Reluctant Arsonist and Compassionate Firefighter

Anger is like fire. Fire hurts if you touch it in the wrong way and the more you let it burn the more damage it does. If you suffer from anger, think of yourself as both a reluctant arsonist and a compassionate firefighter. The arsonist part of you keeps setting fires by accident. The firefighter part of you notices fires and puts them out.

Whether you get angry at some petty nonsense, or great injustice, you set a fire. To break the arson habit, to stop anger from arising, you have get good at putting out the fires. When you get good at putting out fires, eventually you will skip the step of starting them.

It is harder to put out fires when they have spread. Think of that first moment of anger as lighting a match. You can blow out a burning match or you can touch it to something to set the house on fire.
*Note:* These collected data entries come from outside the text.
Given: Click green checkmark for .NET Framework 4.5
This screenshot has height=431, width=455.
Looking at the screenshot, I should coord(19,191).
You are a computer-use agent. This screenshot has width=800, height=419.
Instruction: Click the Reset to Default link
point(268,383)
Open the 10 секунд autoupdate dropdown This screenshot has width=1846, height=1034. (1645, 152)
The trick is to use your breath as soon as the match is struck. When you notice the first impulse of anger, breathe out all of the air in you lungs. Be careful what you do, say and think. If you indulge your anger, you set the house ablaze.
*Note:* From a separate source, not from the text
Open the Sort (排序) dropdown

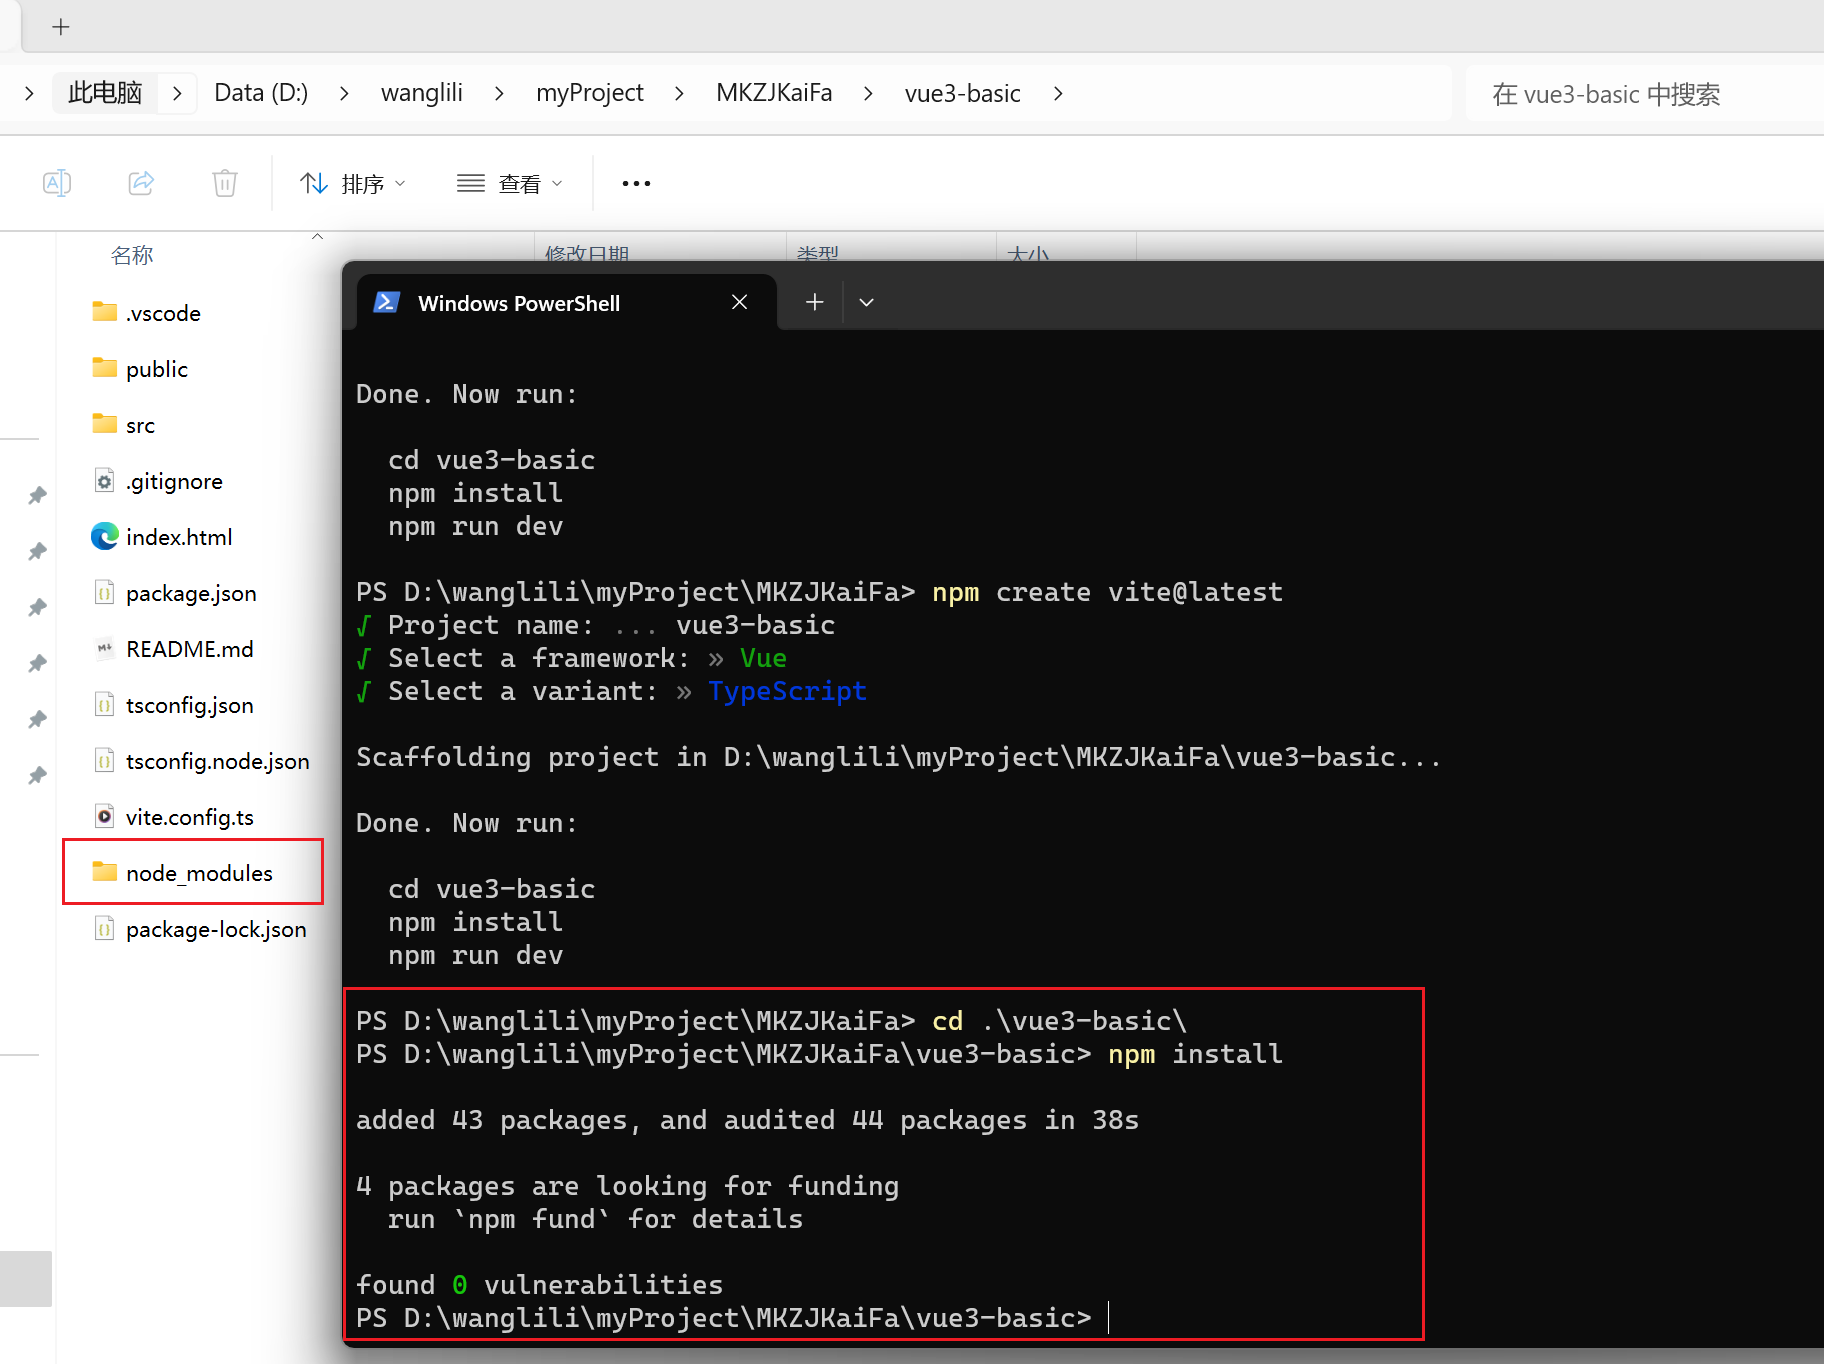pos(353,183)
That happens. Once the house is on fire, then it takes time with focused attention and compassionate breathing to stand in the flames. Your thoughts feed the fire. Your long steady breaths protect the house by dousing it with water. Steady breathing in the face of anger brings your body back to a state of rest.

When you are angry, you experience narrow vision and can only see things from one perspective. When you become calmer, your mind opens up and you can see the problem from other perspectives. That is like bringing in help to fight the flames. When you bring in different thought perspectives, the thoughts that were feeding the fire diminish and the thoughts that extinguish the fire take over. Your steady breathing brings you back to calm as the anger passes.

The thoughts that extinguish the fire are not about the right and wrong of whatever made you angry, they are about working with anger and regaining your mind to better approach the right and wrong. They are the thoughts of the firefighter, compassionately observing the fire, isolating it, and putting it out.

The firefighter is filled with compassion. They do not blame the arsonist for starting the fire. They feel their pain as their own and use their available tools, their breath and their thoughts to stop the fire and soothe the pain.

As you learn to inhabit the firefighter you can also fight fires in other people’s anger. When you see anger anywhere, you respond with calm, compassionate breathing rather than by lighting more matches. You notice anger in others as pain and discomfort and you practice isolating and containing the anger rather than blaming the arsonist. The more time you spend inhabiting the firefighter, the better you get at it, and with enough practice, eventually, you can save the arsonist the trouble off all that fire setting.